**Directions**. Reproduce every line that appears below, precisely and completely.
···
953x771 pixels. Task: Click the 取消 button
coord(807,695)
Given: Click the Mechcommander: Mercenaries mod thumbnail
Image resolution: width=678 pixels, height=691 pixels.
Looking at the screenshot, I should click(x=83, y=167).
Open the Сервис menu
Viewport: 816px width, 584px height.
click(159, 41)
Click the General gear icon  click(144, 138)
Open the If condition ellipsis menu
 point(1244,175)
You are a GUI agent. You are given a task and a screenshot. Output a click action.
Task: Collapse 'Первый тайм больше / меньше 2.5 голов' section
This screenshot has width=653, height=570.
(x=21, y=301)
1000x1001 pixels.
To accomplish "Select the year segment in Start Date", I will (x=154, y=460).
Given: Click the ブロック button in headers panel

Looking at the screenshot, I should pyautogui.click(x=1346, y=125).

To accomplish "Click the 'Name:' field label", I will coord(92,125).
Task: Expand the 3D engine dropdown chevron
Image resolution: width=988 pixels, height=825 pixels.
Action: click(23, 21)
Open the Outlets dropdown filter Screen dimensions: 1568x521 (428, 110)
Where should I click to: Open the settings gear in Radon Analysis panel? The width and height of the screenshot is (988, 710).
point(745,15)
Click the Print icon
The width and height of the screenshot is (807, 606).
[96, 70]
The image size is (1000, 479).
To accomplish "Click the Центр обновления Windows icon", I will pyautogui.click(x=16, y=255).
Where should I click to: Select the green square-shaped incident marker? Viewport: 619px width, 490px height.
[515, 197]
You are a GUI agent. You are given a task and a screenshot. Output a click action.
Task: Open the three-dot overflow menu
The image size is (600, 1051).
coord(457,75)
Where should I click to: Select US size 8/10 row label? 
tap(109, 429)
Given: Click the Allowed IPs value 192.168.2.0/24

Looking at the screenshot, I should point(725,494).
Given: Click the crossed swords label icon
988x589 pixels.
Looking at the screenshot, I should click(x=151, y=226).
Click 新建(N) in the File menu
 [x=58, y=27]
···
**Task solution**.
953x771 pixels. Task: Click the 取消 button
coord(807,695)
Given: Click the Mechcommander: Mercenaries mod thumbnail
Image resolution: width=678 pixels, height=691 pixels.
Looking at the screenshot, I should click(x=83, y=167).
Open the Сервис menu
Viewport: 816px width, 584px height.
click(159, 41)
Click the General gear icon  click(144, 138)
Open the If condition ellipsis menu
 point(1244,175)
You are a GUI agent. You are given a task and a screenshot. Output a click action.
Task: Collapse 'Первый тайм больше / меньше 2.5 голов' section
This screenshot has width=653, height=570.
(x=21, y=301)
1000x1001 pixels.
To accomplish "Select the year segment in Start Date", I will (x=154, y=460).
Given: Click the ブロック button in headers panel

Looking at the screenshot, I should pyautogui.click(x=1346, y=125).

To accomplish "Click the 'Name:' field label", I will coord(92,125).
Task: Expand the 3D engine dropdown chevron
Image resolution: width=988 pixels, height=825 pixels.
Action: click(23, 21)
Open the Outlets dropdown filter Screen dimensions: 1568x521 (428, 110)
Where should I click to: Open the settings gear in Radon Analysis panel? The width and height of the screenshot is (988, 710).
point(745,15)
Click the Print icon
The width and height of the screenshot is (807, 606).
[96, 70]
The image size is (1000, 479).
To accomplish "Click the Центр обновления Windows icon", I will pyautogui.click(x=16, y=255).
Where should I click to: Select the green square-shaped incident marker? Viewport: 619px width, 490px height.
[515, 197]
You are a GUI agent. You are given a task and a screenshot. Output a click action.
Task: Open the three-dot overflow menu
The image size is (600, 1051).
coord(457,75)
Where should I click to: Select US size 8/10 row label? 
tap(109, 429)
Given: Click the Allowed IPs value 192.168.2.0/24

Looking at the screenshot, I should point(725,494).
Given: Click the crossed swords label icon
988x589 pixels.
Looking at the screenshot, I should click(x=151, y=226).
Click 新建(N) in the File menu
 [x=58, y=27]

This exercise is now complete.